## 本文
--
相振り飛車における三間飛車は攻勢が取りやすく、浮き飛車から軽快に攻めていくことが出来ます。また三間飛車は飛車先の歩交換をスムーズに行いやすく、持ち歩を生かして端攻めなど、歩を使った攻めを行いやすいです。
対金無双
継歩攻め
パターン1
金無双に対してもっとも有名な攻め筋です。
▲6四歩△同歩▲6五歩△同歩
▲6四歩
金無双は▲6四歩と歩の裏に垂らされると粘りの効かない格好になります。次に▲6五銀とぶつけていけば先手の攻めが続く形で十分です。
パターン2
三間飛車で銀を繰り出した場合頻出する形で銀が加わった分破壊力も増しています。
▲6四歩△同歩▲6五歩△同歩
▲6四銀
継歩で歩を釣り上げた後▲6四銀ともたれておき、次に▲6五桂と跳ねれば5筋を突破できます。
端攻め
▲6六角型を作れた場合は積極的に端攻めを狙っていきたい。
▲9五歩△同歩▲9三歩
▲9三歩に対して△同銀と△同香があるので順に見ていきます。
▲同銀
向かい飛車での端攻めと似たような筋になります。
▲同角成△同香▲8五桂△9四香
▲7四歩
最終手の▲7四歩が強烈で取ると王手香取りが決まります。上図から△8四角の粘りにも▲7三歩成△同桂▲同桂で△同角には▲8五桂、△同金には▲7四歩で攻めが続きます。
△同香
戻って△同銀ではなく△同香を見ていきます。
▲8五桂△9四香▲7四歩
やはり最終手の▲7四歩が強烈で先手の攻めが続く形。
△8四歩 ▲同角△8三玉
後手は△8四歩から大駒を近づけて△8三玉と攻めを催促して受ける。
▲7三歩成△同桂▲6六角△8四歩
▲7三桂成△同金▲8六桂△7四歩
▲9四桂△9三銀▲9五香
途中▲6六角に△8四歩ではなく△8五桂には▲8六歩。上図からは先手は次に▲9二歩と垂らしておく手が有力で△同玉には▲9六飛で攻めが加速します。
B面攻撃
相振り飛車における三間飛車+▲6六銀型は優秀な構えで特有の攻め筋があります。
▲4六歩△同歩▲5五銀△5四歩
▲4四歩
△5四歩に▲4四歩が手筋で△3二銀には▲5四銀で先手成功です。
△5五歩▲4三歩成△同金▲4六飛
上図は三間飛車捌けた形で、△5四銀や△4四銀には▲8六角の覗きが好手で受けるなら△4二歩ぐらいですが▲7七桂と跳ねておいて十分。最善は△4四歩ですが▲5五角と歩を取りかえしておいて先手の飛車角が軽い形です。
中央突破
後手がB面攻撃を警戒して左辺に隙なく待った場合、中央突破を目指すのが分かりやすい攻めです。
▲5六歩△2五歩▲5五歩△2六歩
▲同歩△同飛▲2七歩△2四飛
△6五銀
ここから中央に着々と戦力を集中していくのが分かりやすい攻めです。
--
## データ行
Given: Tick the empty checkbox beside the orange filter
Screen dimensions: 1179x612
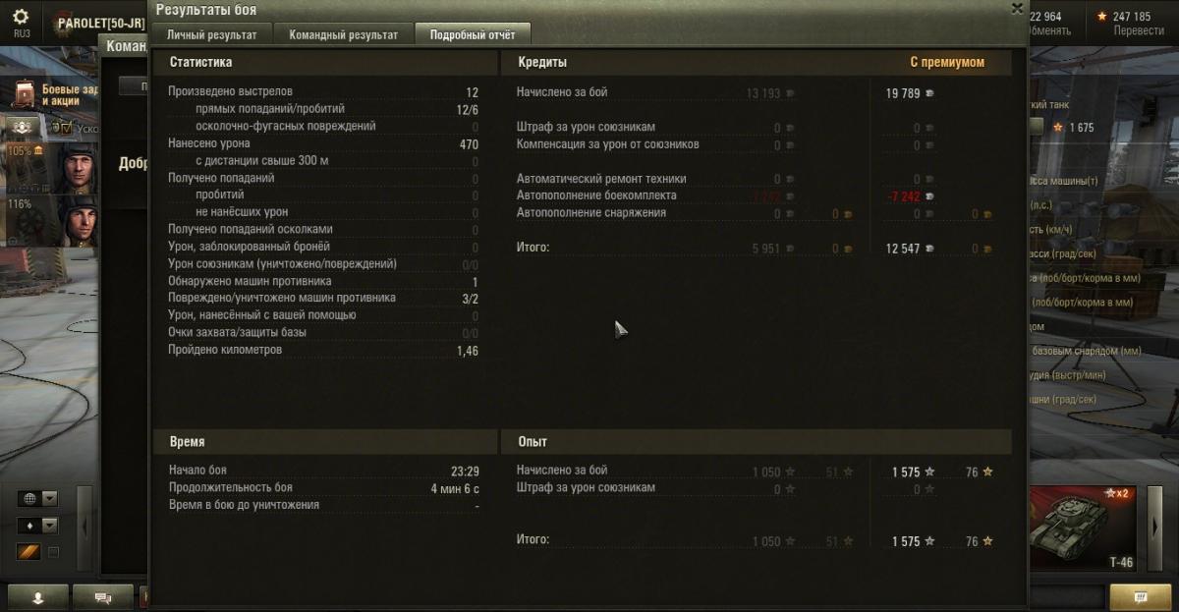Looking at the screenshot, I should point(53,552).
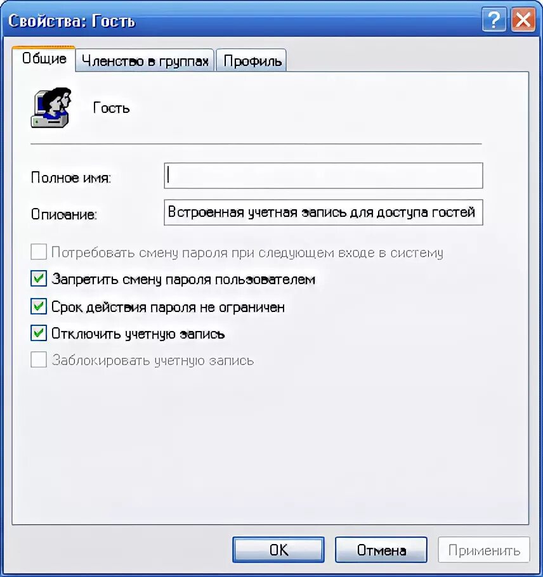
--
## 作業指示 A
本文から、「相振り飛車における三間飛車は」を含む語句で始まり「跳ねれば5筋を突破できます。」で終わる部分を、一字も変えずに出力せよ。
## 作業指示 B
本文の内容を2文にまとめよ。
## 作業指示 C
本文に基づき、次の問いに答えよ。
(i) 端攻めを積極的に狙いたいのは、どの型を作れた場合か。
(ii) B面攻撃で、△5四歩に対する手筋とされる手は何か。
(iii) 中央突破を目指すのが分かりやすいのは、後手がどうした場合か。

## 出力 A
相振り飛車における三間飛車は攻勢が取りやすく、浮き飛車から軽快に攻めていくことが出来ます。また三間飛車は飛車先の歩交換をスムーズに行いやすく、持ち歩を生かして端攻めなど、歩を使った攻めを行いやすいです。
対金無双
継歩攻め
パターン1
金無双に対してもっとも有名な攻め筋です。
▲6四歩△同歩▲6五歩△同歩
▲6四歩
金無双は▲6四歩と歩の裏に垂らされると粘りの効かない格好になります。次に▲6五銀とぶつけていけば先手の攻めが続く形で十分です。
パターン2
三間飛車で銀を繰り出した場合頻出する形で銀が加わった分破壊力も増しています。
▲6四歩△同歩▲6五歩△同歩
▲6四銀
継歩で歩を釣り上げた後▲6四銀ともたれておき、次に▲6五桂と跳ねれば5筋を突破できます。

## 出力 B
相振り飛車における三間飛車は攻勢が取りやすく、飛車先の歩交換や持ち歩を生かした端攻めなど、歩を使った攻めを行いやすい。金無双に対しては、継歩攻め、▲6六角型からの端攻め、▲6六銀型を生かしたB面攻撃、後手が左辺に隙なく待った場合の中央突破といった攻め筋がある。

## 出力 C
(i) ▲6六角型を作れた場合。
(ii) ▲4四歩。
(iii) 後手がB面攻撃を警戒して左辺に隙なく待った場合。